(What you need to do): Print the lines from the one containing "You are a GUI" through the end of the material below, both included, exactly as they appear and without pictures.

(Supplied material):
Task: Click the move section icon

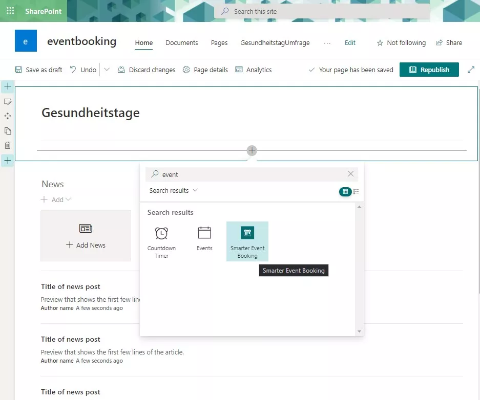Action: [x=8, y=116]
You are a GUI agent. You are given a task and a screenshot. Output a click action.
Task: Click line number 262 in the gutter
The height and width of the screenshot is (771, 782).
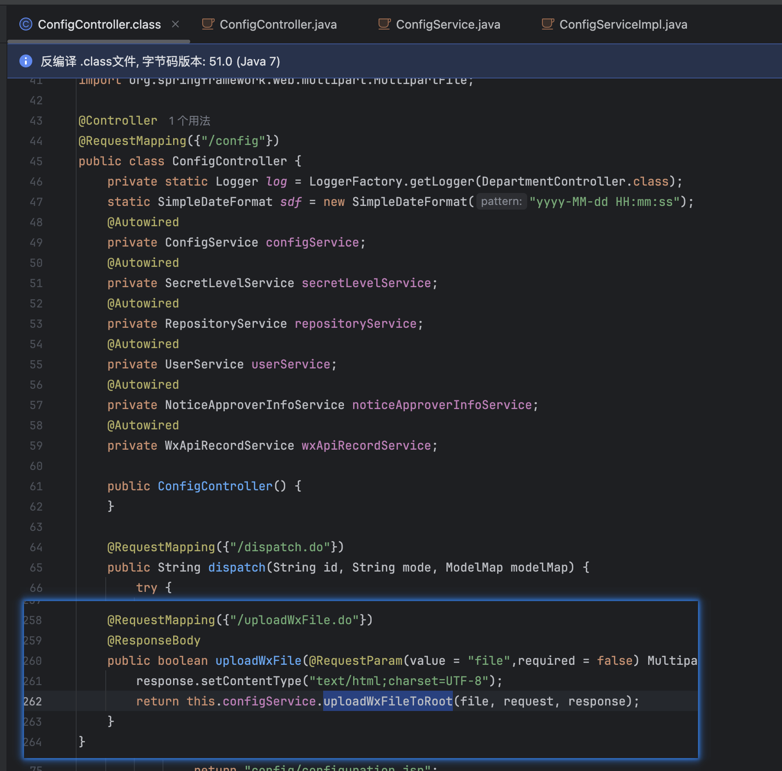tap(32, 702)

(Task output):
You are a GUI agent. You are given a task and a screenshot. Output a click action.
Task: Click line number 262 in the gutter
The height and width of the screenshot is (771, 782).
tap(32, 702)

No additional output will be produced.